Dataset entries
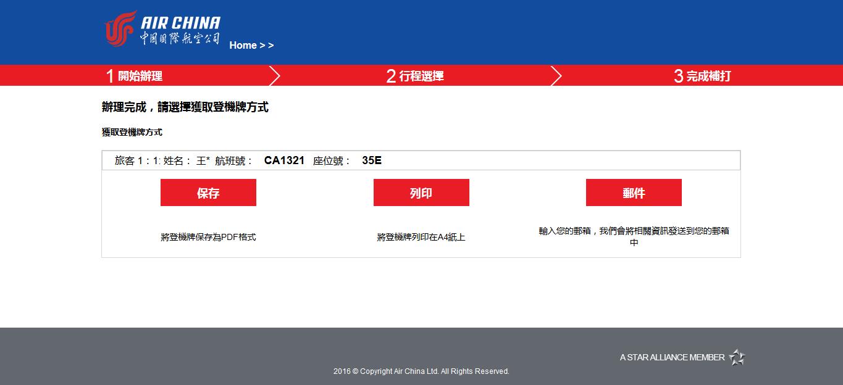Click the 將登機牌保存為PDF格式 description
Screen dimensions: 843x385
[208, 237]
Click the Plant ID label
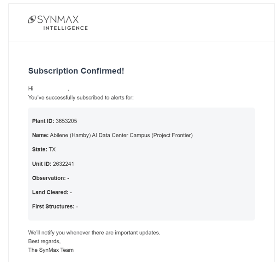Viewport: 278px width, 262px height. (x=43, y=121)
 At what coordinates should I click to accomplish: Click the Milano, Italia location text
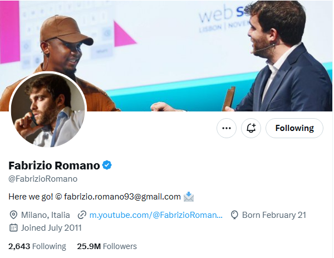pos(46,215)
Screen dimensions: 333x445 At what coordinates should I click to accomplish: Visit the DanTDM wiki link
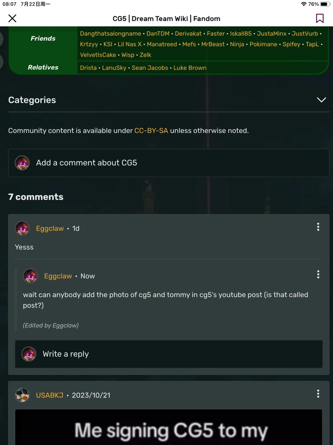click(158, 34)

**Exercise prompt**:
Output an exact copy of the lines from the one with "Click the Plant ID label" through the closing line of the records, inclusive, without any images.

**Answer**:
Click the Plant ID label
Viewport: 278px width, 262px height. (x=43, y=121)
 At what coordinates should I click to accomplish: Click the Milano, Italia location text
pos(46,215)
Screen dimensions: 333x445 At what coordinates should I click to accomplish: Visit the DanTDM wiki link
click(158, 34)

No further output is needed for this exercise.